We then sat in silence, the bourbon going down easy, the world outside muted by cheap glass and the hum of old appliances. For the first time in months, neither of us had anywhere else to be.
I watched her profile in the low light. I wanted to reach out, touch her jaw, feel the sharp angle of it under my palm. But I didn’t.
Instead, I said, “You know there’s no going back.”
She finished the drink and stood. “I know.”
She walked to the window, checked the street again, then let the shade fall. She turned back to me and said, “If you want me to leave, say so.”
I shook my head. “I want you to stay.”
She looked at me for a long second, then picked up her bag and set it on the floor beside the couch. She kicked off her boots, then dropped down onto the cushions, arms folded behind her head.
I turned out the lights.
We sat in the dark, both listening for the sounds of pursuit, neither willing to be the first to sleep.
Outside, the city kept spinning. Inside, everything had changed, and neither of us wanted to name it.
She said, “Good night, detective.”
I listened to her breathing even out, waited for her to fall asleep, and tried to imagine a morning where she was still there.
***
She slept like a soldier in hostile territory: one eye always open, body curled around the axis of her bag, jacket balled up as a pillow.

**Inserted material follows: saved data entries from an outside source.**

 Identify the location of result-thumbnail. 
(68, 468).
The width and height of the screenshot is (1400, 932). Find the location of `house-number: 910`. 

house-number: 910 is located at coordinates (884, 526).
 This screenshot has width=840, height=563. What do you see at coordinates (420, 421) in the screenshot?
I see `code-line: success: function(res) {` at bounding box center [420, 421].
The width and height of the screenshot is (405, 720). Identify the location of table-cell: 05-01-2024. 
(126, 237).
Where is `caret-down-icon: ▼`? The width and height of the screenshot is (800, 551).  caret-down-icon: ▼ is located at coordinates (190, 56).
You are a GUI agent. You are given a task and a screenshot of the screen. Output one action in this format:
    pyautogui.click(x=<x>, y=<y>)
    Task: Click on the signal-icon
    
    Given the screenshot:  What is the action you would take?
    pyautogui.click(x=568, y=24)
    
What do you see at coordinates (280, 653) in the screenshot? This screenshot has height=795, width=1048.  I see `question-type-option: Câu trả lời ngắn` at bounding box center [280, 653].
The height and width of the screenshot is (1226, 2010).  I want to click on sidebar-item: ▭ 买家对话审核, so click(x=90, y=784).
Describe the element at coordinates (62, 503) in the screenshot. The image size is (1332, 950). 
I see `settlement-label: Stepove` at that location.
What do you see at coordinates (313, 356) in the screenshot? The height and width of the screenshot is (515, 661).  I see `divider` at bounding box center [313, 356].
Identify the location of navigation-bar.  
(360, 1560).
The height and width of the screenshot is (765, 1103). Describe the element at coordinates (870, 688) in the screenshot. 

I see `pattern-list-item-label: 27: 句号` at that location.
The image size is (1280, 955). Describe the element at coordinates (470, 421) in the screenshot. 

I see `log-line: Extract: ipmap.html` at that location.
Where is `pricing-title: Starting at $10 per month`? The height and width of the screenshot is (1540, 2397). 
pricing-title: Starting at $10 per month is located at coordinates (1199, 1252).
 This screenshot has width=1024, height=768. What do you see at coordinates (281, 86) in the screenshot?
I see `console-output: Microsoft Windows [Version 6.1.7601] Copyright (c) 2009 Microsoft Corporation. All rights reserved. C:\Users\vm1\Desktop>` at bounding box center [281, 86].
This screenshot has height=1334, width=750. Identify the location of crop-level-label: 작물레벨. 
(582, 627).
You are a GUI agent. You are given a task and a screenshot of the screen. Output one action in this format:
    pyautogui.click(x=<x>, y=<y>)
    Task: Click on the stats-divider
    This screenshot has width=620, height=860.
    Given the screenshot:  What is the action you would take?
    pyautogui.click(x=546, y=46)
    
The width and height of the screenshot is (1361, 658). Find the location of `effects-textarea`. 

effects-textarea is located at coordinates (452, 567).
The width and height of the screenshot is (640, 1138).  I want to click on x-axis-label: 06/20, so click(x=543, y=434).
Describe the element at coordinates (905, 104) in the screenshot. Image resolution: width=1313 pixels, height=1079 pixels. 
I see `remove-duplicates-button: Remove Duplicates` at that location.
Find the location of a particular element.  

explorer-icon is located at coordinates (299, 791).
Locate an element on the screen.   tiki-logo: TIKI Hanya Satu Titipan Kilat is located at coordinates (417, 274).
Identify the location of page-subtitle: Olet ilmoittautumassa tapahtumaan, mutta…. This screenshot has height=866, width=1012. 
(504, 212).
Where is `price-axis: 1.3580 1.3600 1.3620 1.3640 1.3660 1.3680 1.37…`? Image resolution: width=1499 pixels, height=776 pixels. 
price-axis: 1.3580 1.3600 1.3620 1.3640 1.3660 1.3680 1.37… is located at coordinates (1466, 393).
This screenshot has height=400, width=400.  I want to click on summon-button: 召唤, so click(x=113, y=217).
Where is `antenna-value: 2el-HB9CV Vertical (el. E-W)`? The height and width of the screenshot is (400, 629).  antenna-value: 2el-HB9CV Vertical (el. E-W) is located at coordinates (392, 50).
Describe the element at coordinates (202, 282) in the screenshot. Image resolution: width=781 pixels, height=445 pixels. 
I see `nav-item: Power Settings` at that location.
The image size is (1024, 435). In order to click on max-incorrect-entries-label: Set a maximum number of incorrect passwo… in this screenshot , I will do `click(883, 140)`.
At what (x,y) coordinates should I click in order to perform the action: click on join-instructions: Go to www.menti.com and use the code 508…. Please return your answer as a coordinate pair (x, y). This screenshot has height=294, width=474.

I watched her from the kitchen, drinking black coffee and waiting for the world to tilt again.
When she woke, she didn’t stretch or sigh or make any of the small sounds people do when they feel safe.
She just sat up, blinked at the ceiling, and ran both hands through her hair.
I poured a second cup and left it steaming on the counter, then sat in the nearest chair and waited for her to speak.
She started with, “You ever have a nightmare so real you wake up with your teeth in your tongue?”
I shook my head. “Just heartburn.”
She smirked, then got up and padded across the linoleum to the bathroom. The door didn’t latch, so it stayed half open. I heard her piss, then heard the shower start. She came out fifteen minutes later, naked, and hot as fuck. She sat on the couch, and I moved to my knees in front of her.
“Is it always going to be like this?” she asked.
I parted her knees, and before I buried my face between her legs, I said, “Always.”